===== STORED RECORDS =====

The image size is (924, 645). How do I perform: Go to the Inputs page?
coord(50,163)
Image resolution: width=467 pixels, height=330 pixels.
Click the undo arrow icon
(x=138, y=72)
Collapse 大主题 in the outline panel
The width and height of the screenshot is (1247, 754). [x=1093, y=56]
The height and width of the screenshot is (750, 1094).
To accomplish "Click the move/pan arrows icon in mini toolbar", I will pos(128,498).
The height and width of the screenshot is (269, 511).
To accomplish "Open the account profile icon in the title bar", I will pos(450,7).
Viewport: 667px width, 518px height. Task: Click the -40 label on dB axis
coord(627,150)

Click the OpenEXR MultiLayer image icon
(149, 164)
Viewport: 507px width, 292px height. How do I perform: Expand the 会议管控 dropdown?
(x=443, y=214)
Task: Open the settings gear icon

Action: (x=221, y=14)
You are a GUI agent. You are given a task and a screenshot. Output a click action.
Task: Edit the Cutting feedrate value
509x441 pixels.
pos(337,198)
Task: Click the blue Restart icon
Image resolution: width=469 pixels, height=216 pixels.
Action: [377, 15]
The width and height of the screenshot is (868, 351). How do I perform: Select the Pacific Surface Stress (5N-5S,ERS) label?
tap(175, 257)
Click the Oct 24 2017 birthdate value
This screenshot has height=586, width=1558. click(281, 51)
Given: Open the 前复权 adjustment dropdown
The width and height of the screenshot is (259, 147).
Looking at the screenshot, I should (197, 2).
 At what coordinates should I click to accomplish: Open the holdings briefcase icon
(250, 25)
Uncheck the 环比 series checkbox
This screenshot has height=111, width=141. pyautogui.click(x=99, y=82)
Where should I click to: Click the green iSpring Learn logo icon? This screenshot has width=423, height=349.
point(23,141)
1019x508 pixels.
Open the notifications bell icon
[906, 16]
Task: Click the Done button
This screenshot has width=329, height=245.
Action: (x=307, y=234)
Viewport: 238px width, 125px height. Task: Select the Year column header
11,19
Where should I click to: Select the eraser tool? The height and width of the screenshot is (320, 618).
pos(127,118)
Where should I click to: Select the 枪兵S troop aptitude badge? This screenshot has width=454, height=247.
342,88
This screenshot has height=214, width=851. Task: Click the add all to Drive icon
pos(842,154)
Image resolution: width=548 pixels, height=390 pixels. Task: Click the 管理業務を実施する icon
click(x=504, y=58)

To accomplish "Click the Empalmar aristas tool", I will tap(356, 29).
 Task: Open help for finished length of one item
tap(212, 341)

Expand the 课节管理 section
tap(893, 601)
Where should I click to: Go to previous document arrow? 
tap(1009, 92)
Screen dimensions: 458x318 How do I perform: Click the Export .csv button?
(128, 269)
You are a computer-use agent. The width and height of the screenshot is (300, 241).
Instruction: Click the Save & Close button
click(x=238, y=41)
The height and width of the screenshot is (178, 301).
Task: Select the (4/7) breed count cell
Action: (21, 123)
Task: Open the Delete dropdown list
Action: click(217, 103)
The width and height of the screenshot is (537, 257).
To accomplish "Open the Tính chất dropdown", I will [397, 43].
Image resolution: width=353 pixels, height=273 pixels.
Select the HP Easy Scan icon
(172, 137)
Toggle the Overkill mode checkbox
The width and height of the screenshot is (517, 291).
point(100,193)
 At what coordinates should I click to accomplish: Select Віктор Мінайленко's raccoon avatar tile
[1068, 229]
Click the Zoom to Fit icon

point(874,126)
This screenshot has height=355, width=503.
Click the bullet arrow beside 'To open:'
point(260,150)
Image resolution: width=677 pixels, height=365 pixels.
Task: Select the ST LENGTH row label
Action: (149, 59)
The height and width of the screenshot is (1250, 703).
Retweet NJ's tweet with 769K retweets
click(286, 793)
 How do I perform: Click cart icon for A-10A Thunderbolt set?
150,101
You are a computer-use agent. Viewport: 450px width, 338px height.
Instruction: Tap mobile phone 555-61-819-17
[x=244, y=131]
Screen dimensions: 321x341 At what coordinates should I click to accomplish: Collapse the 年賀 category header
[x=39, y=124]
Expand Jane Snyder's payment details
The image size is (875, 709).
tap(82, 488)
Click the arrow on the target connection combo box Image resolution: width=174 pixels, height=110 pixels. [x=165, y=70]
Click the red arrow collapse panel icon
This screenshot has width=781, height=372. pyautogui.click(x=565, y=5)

=====

• [GIVEN EXERCISE]: Change every "icon" to "button" in the lines from the one with "The height and width of the screenshot is (750, 1094)." up to and including the one with "pos(842,154)", and give back only those lines with nothing else altered.

• [TASK SOLUTION]:
The height and width of the screenshot is (750, 1094).
To accomplish "Click the move/pan arrows button in mini toolbar", I will pos(128,498).
The height and width of the screenshot is (269, 511).
To accomplish "Open the account profile button in the title bar", I will pos(450,7).
Viewport: 667px width, 518px height. Task: Click the -40 label on dB axis
coord(627,150)

Click the OpenEXR MultiLayer image button
(149, 164)
Viewport: 507px width, 292px height. How do I perform: Expand the 会议管控 dropdown?
(x=443, y=214)
Task: Open the settings gear button

Action: (x=221, y=14)
You are a GUI agent. You are given a task and a screenshot. Output a click action.
Task: Edit the Cutting feedrate value
509x441 pixels.
pos(337,198)
Task: Click the blue Restart button
Image resolution: width=469 pixels, height=216 pixels.
Action: [377, 15]
The width and height of the screenshot is (868, 351). How do I perform: Select the Pacific Surface Stress (5N-5S,ERS) label?
tap(175, 257)
Click the Oct 24 2017 birthdate value
This screenshot has height=586, width=1558. click(281, 51)
Given: Open the 前复权 adjustment dropdown
The width and height of the screenshot is (259, 147).
Looking at the screenshot, I should (197, 2).
 At what coordinates should I click to accomplish: Open the holdings briefcase button
(250, 25)
Uncheck the 环比 series checkbox
This screenshot has height=111, width=141. pyautogui.click(x=99, y=82)
Where should I click to: Click the green iSpring Learn logo button? This screenshot has width=423, height=349.
point(23,141)
1019x508 pixels.
Open the notifications bell button
[906, 16]
Task: Click the Done button
This screenshot has width=329, height=245.
Action: (x=307, y=234)
Viewport: 238px width, 125px height. Task: Select the Year column header
11,19
Where should I click to: Select the eraser tool? The height and width of the screenshot is (320, 618).
pos(127,118)
Where should I click to: Select the 枪兵S troop aptitude badge? This screenshot has width=454, height=247.
342,88
This screenshot has height=214, width=851. Task: Click the add all to Drive button
pos(842,154)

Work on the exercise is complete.